Since the promoter activity in vectors with 3′ U3 region deletions up to the TATA box was decreased significantly compared to Type 1 SIN vectors containing solely deletion of the enhancer region, we reasoned it was possible that the reduction of GFP expression was due to a decreased number of integration events. Genomic DNA was therefore isolated from MDTF cells transduced with various vectors and quantitative PCR for GFP was performed. As shown in Figure 4b, no statistically significant differences were found in GFP copy number in the genomic DNA of MDTF cells exposed to RT43.2GFP, SINΔSacIGFP or SINΔTATAGFP vectors (P > 0.05). These results suggest that the efficient GFP expression associated with SINΔXbaIGFP vector is due to the residual promoter activity in the 3′ U3 between the direct repeat regions and the TATA box.

Decreased mRNA levels correspond to reduced of GFP expression in vectors with deletions in the 3′ U3 region

GFP expression decreased significantly in MDTF cells transduced with SINΔSacIGFP or SINΔTATAGFP compared to cells transduced with SINΔXbaIGFP without a concomitant decrease in number of integrants.

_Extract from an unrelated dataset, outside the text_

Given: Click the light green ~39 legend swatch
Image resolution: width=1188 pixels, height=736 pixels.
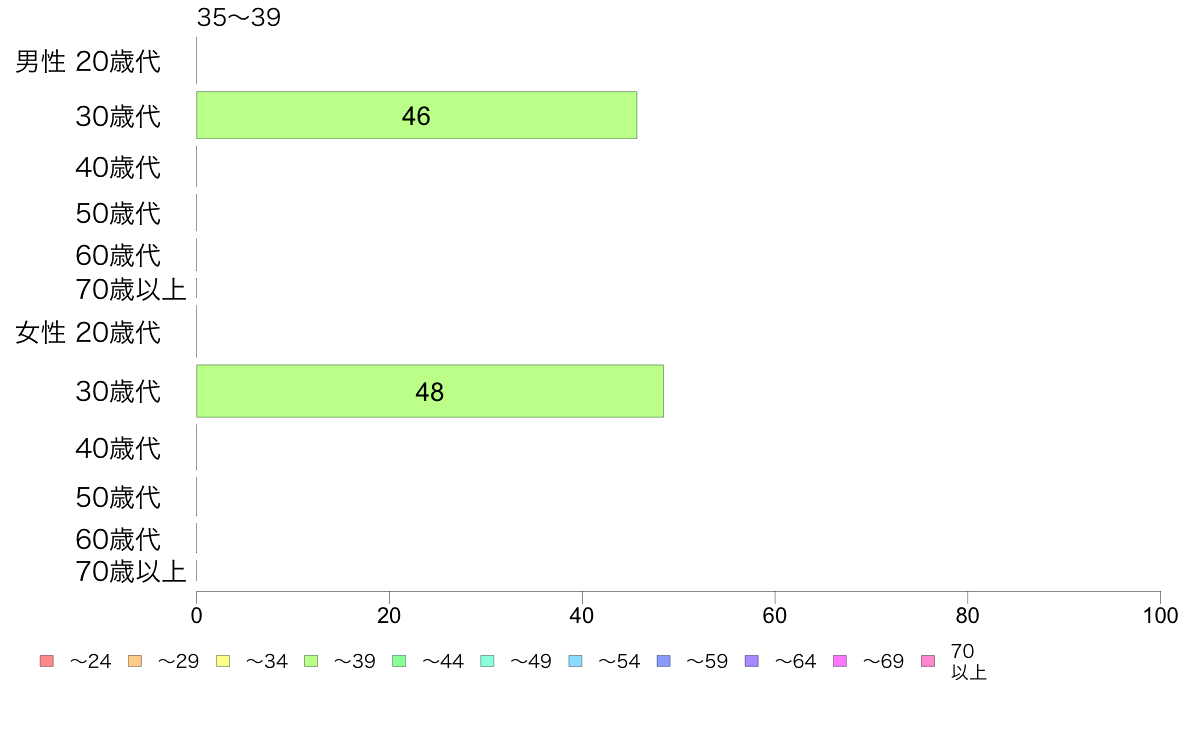Looking at the screenshot, I should click(x=311, y=661).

To confirm that this decrease is due to diminished promoter activity, we tested GFP messenger RNA (mRNA) abundance by quantitative reverse transcripion-PCR on complementary DNA transcripts prepared from mRNA isolated from MDTF cells exposed to RT43.2GFP, SINΔXbaIGFP, SINΔSacIGFP or SINΔTATAGFP vectors. Using glyceraldehyde 3-phosphate dehydrogenase as an internal control, GFP mRNA levels in MDTF cells transduced by SINΔXbaIGFP (representing the Type 1 SIN vector) retained ~50% of RT43.2GFP vector transcription levels (Figure 5), in agreement with the retention of about 50% promoter activity observed using flow cytometry (Figure 2c,e). The GFP mRNA levels in MDTF cells exposed to SINΔSacIGFP or SINΔTATAGFP (as representatives of the Type 2 SIN vectors) were equivalent to control MDTF cells not exposed to vectors (P > 0.05, Figure 5). We did not observe significant differences of GFP mRNA levels in cells exposed to vectors with or without the TATA mutation (P > 0.05).

Figure 5.

Figure 5

Relative GFP mRNA levels in MDTF cells exposed to different MLV-based vectors. RNA was extracted from MDTF cells exposed to the indicated vectors. mRNA levels were determined by qRT-PCR. Relative GFP mRNA level was shown after normalization with GAPDH. Results are depicted as mean ± SEM, n = 3. GAPDH, glyceraldehyde 3-phosphate dehydrogenase; GFP, green fluorescent protein; MDTF, Mus dunni tail fibroblast; MLV, murine leukemia virus; mRNA, messenger RNA; qRT-PCR, quantitative reverse transcription-PCR.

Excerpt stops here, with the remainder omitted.